Even when cases were investigated, and checks written because of prosecution, did no one within the diocese stop to wonder, if there were others that might be doing the same sort of damage?

Personal note: It is right and just when an injury is done, for the person/institution causing the injury to make restitution. 

However, where did the money come from to pay for counseling, to cover the checks written to victims?  Someone signed off on those checks, so someone knew. 

Those putting into the collection basket each week, did not.  Catholic laity gave in good faith, and would pay for those injured, but we ought to not have continued to support those who broke the faith, those who did the injury, those who perpetuated the silence and the crimes/sins, and who proved themselves over and over and over again, to be unable to restrain themselves from one of the most basic and fundamental acts of abuse/evil known to the Christian and Non-Christian world alike. 
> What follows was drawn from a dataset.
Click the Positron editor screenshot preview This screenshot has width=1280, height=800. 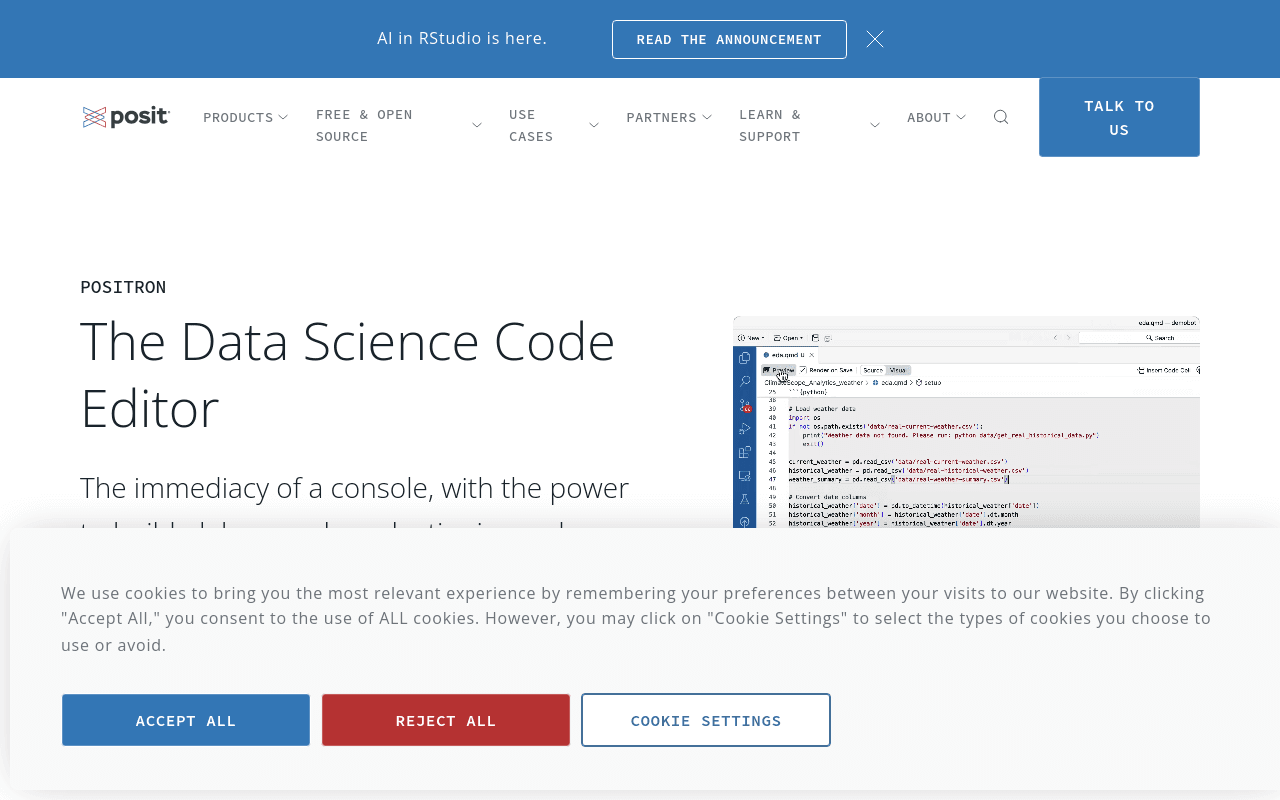966,422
No matter who you are, you do not harm the innocent.   The innocent were harmed.  Their childhoods were aborted, sometimes leading to self-destructive behavior like drug and alcohol abuse and lives of destitution or death. While the victims suffered the aftershocks of the injury, the perpetrators collected pensions, monthly stipends, and treatment for their maladies.  

Our collective ignorance was an additional injury, because we merrily kept on giving and supporting those doing the harm, and thinking ourselves good for giving.   

In the report, why was a priest paid to maintain his silence? 

Why when the scandals broke in 2002, were these incidents not revealed?

Is it because none of us want to look? 

Is it because we naively hoped with policies in place, the problems revealed by the grand jury report, would go away? 

Did people know and just not tell? 

How do we make sure silence doesn’t cover injuries in the future? 

How can we trust the stewards of the Church, if they were unfaithful in large matters, vital matters, matters of the soul, how can we know if were they trustworthy in smaller ones? 

How can we know that those who don’t have these problems revealed by a grand jury, simply don’t have their problems revealed? 

What else is hidden? 

These are ugly questions, which if we’re serious about cleaning and clearing out the mess from our Church, we must ask them and answer them.

I don’t like ugly questions, because they usually involve ugly answers as well.  This report scourges the soul, because it reveals and reminds us, all of us, each of us, how capable we are of sin.   We willingly sin when we perpetuate it, deny it, when we fall asleep in its presence, when we think we can buy off our conscience with thirty pieces of silver, when we disbelieve its existence, or run away from it. 

For those who don't want to see, who don't want to believe, who don't want to know, I urge you, we must read it. We must embrace this cross, with all its ugliness, with all its splinters, with all its thorns, or we will find ourselves nailed to it by the world.   We must be willing to look and do a collective examination of conscience, if we are to do justice to the victims, and begin the process of being the Bride of Christ we’re called to be and save as many souls as possible.

Page 995.   Three-hundred sixty-one pages to go.